ラクニアの屈辱とばかりに兵達も士気を上げ、短期間で境界より一歩先まで制圧する。
この先の攻め方を考案しつつ、いつものように定期連絡をしようと本陣に戻ったディルクは、しかし、ネスレイのただならぬ表情に気を引き締めた。
「ネスレイ、どうした?」
心なしか、彼の顔が青ざめている気がする。
「ベコが……」
「ん? ベコの街か? どうかしたのか?」
ベコの街は魔法世界の北方に位置する、ネスレイの地元の街である。
「毒が来る」
「どく?」
ディルクはネスレイが発した不吉な言葉に顔をしかめた。
予知によると、次はベコの街が狙われる。ラクニアほどではないが、毒物によって、多数の犠牲者がでるだろうと。
そして、その次はおそらく南聖マナフィの地元ララの街が狙われる、とそこまで見通していた。

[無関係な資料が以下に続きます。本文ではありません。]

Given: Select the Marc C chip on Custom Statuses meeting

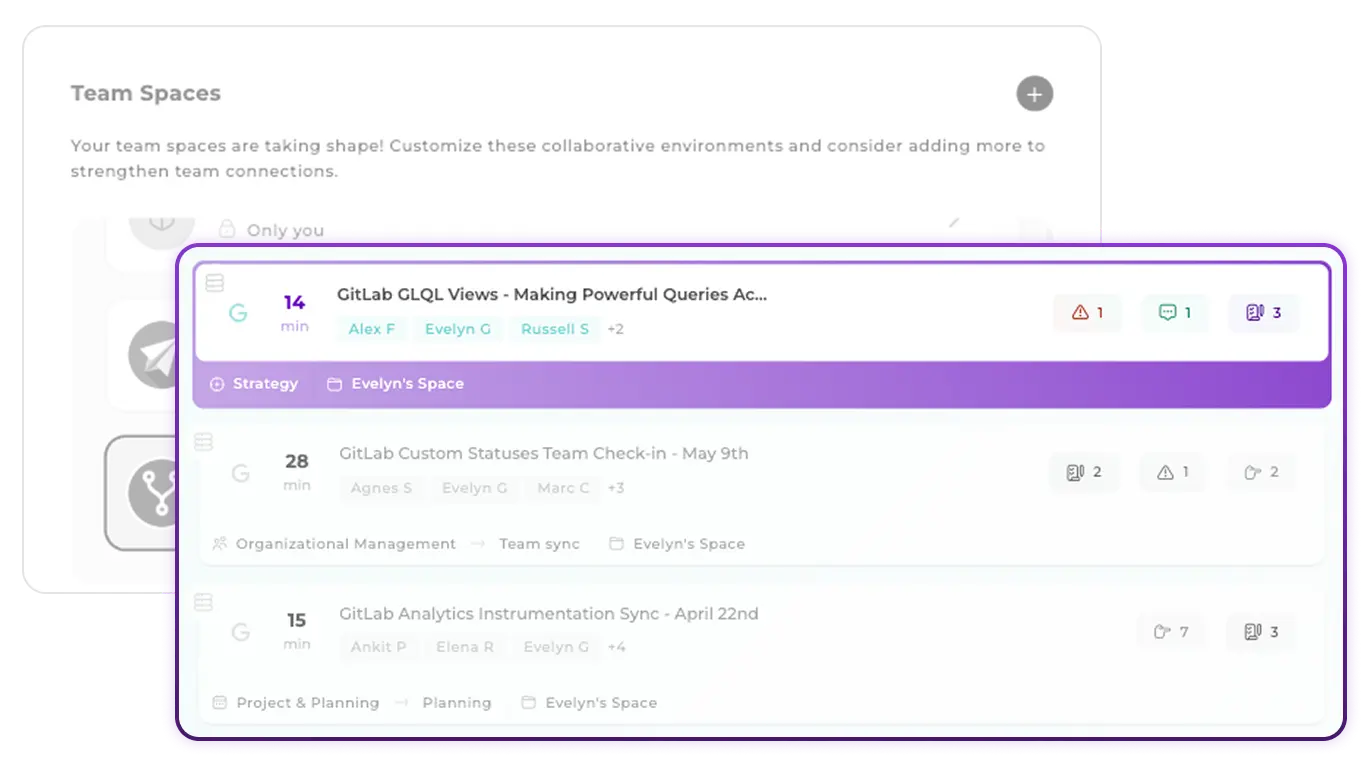Looking at the screenshot, I should (563, 488).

流石に魔法使いに優勢のまま、ことを進めさせてはくれないらしい。
「そうか……気をつけろよ、ネスレイ」
心の底からディルクは声をかけた。先日ガルが亡くなったばかりである。
しかし、ベコの街はネスレイの地元であり、他所者の彼に出る幕はない。
おそらく時をおかずにララも襲撃にあうだろうが、残念ながらララの街もマナが最も詳しく、誰に代わることもできないのだった。
そして境界戦にもダガー・ロウがいる以上、本軍を手薄にするわけにもいかない。
ラクニア再編と、ララ及びベコ防衛のため、それぞれ二人ずつ将軍を手配し、残り四十万の兵の元、ディルクは改めて目の前の敵の打破に思考を巡らせた。
◇◆◇◆◇
「そう、四聖二人が動くの……」
ライサは研究室でヒスターが持ってきた知らせを聞いたが、一言つぶやいただけだった。
表情はなく、嬉しさも悲しさも伝わってこない。以前のように救出に向かおうとする素振りすらなかった。
ヒスターはライサの変化は感じていたが、特段不都合はなかったので、今まで特に問いただすようなこともしていない。
意識はあるし、状況判断も受け答えも問題はなく、ただ喜怒哀楽といった感情だけが全て欠落し、まるで機械のように動いているだけなのだ。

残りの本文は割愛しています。